**Requirements:**
Reproduce every line of the listing below word for word, omitting the pictures from your answer.

Start of Records for processing

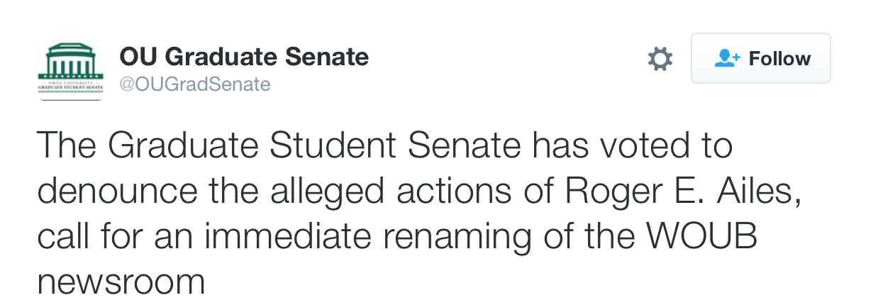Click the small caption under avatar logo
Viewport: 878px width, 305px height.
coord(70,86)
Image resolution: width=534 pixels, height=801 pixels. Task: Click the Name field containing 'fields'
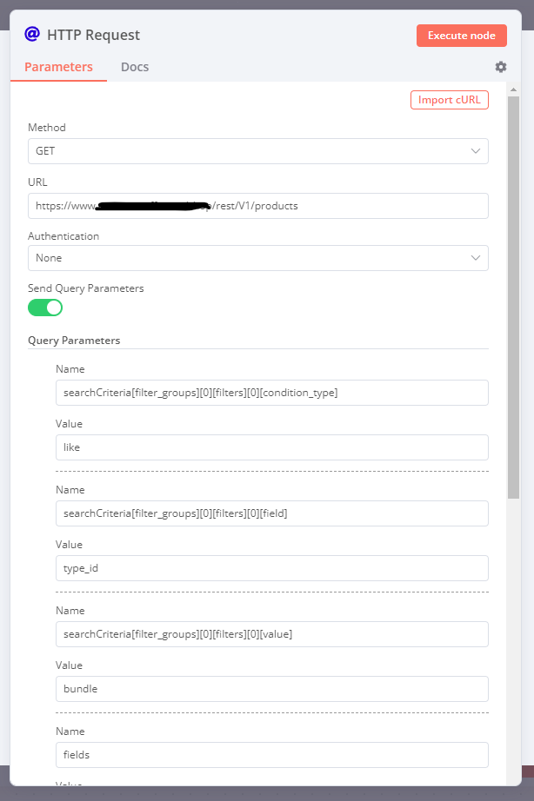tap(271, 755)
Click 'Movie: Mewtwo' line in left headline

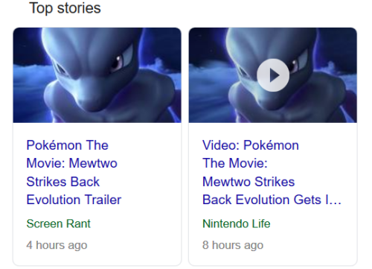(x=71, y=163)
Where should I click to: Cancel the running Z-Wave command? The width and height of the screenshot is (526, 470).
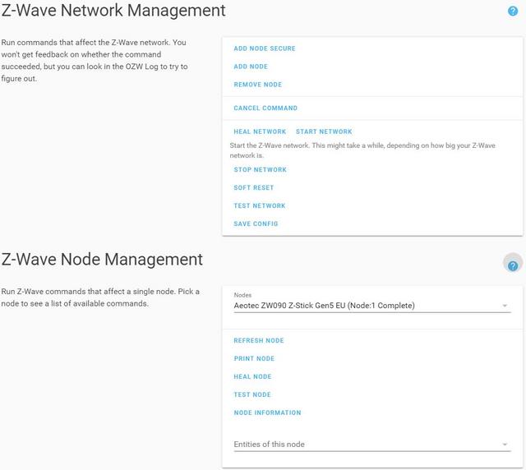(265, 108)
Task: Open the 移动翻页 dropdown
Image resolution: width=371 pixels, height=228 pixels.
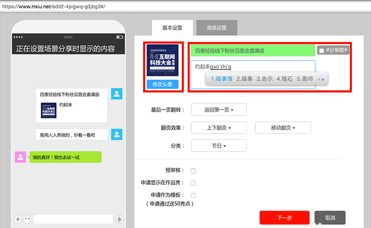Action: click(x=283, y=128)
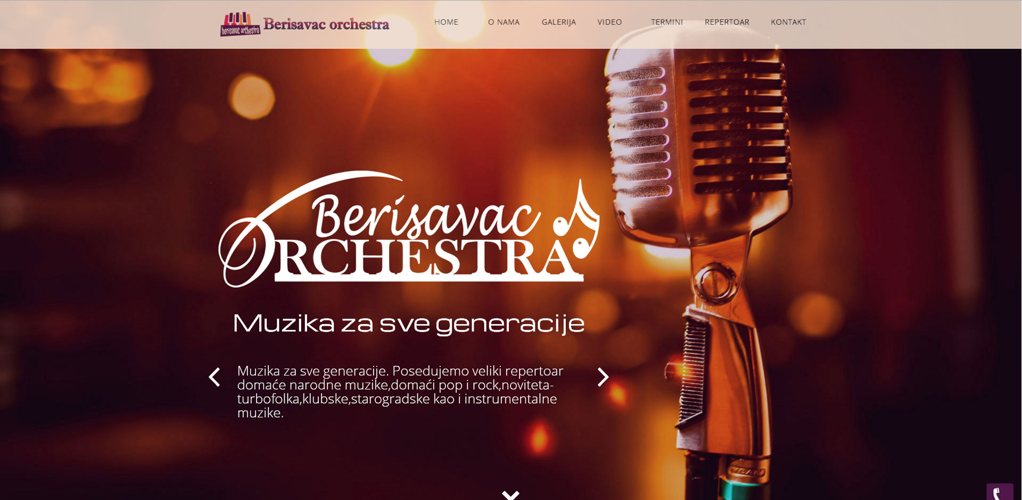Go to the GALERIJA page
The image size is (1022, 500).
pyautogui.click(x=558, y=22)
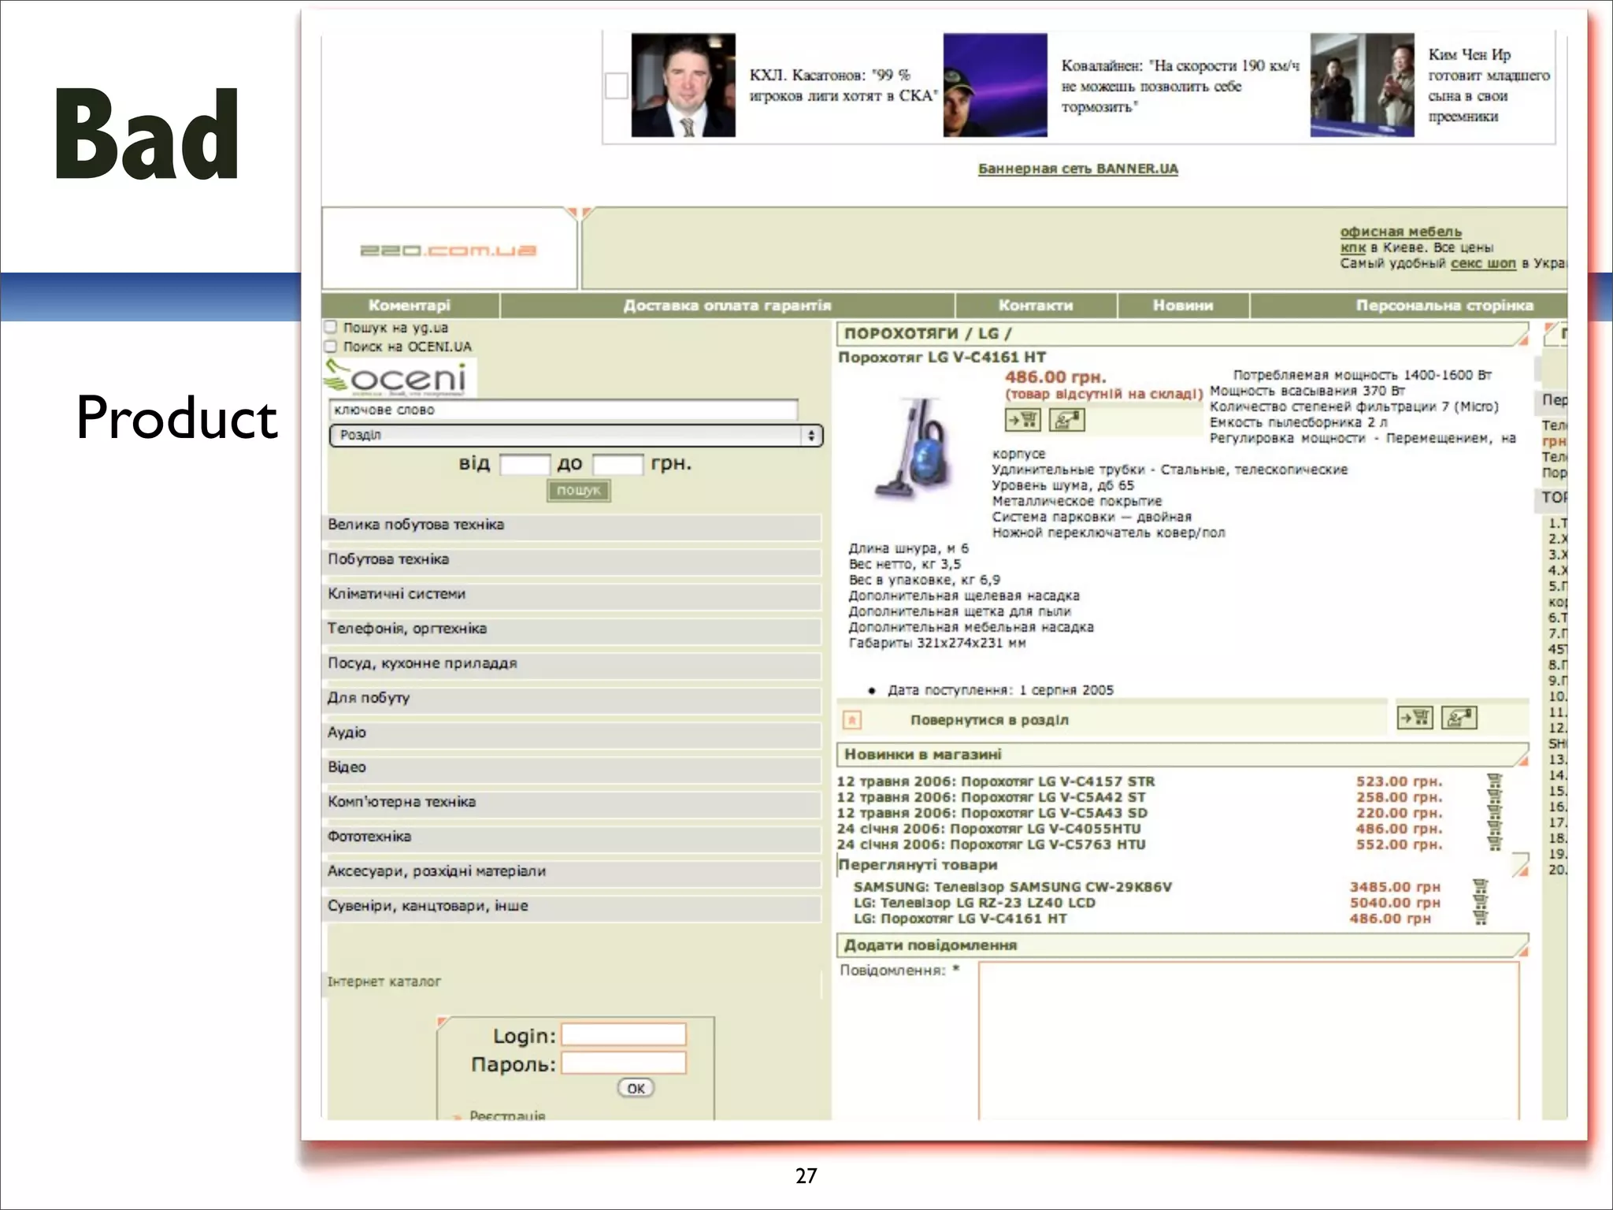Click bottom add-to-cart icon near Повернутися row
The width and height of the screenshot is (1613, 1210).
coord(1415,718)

End of Records for processing

**Expected answer:**
Click the small caption under avatar logo
Viewport: 878px width, 305px height.
coord(70,86)
Image resolution: width=534 pixels, height=801 pixels. Task: Click the Name field containing 'fields'
tap(271, 755)
Click 'Movie: Mewtwo' line in left headline

(x=71, y=163)
Where should I click to: Cancel the running Z-Wave command? The width and height of the screenshot is (526, 470).
(265, 108)
Task: Open the 移动翻页 dropdown
Image resolution: width=371 pixels, height=228 pixels.
Action: click(x=283, y=128)
Go to the GALERIJA page
The image size is (1022, 500).
pyautogui.click(x=558, y=22)
Click bottom add-to-cart icon near Повернутися row
The width and height of the screenshot is (1613, 1210).
coord(1415,718)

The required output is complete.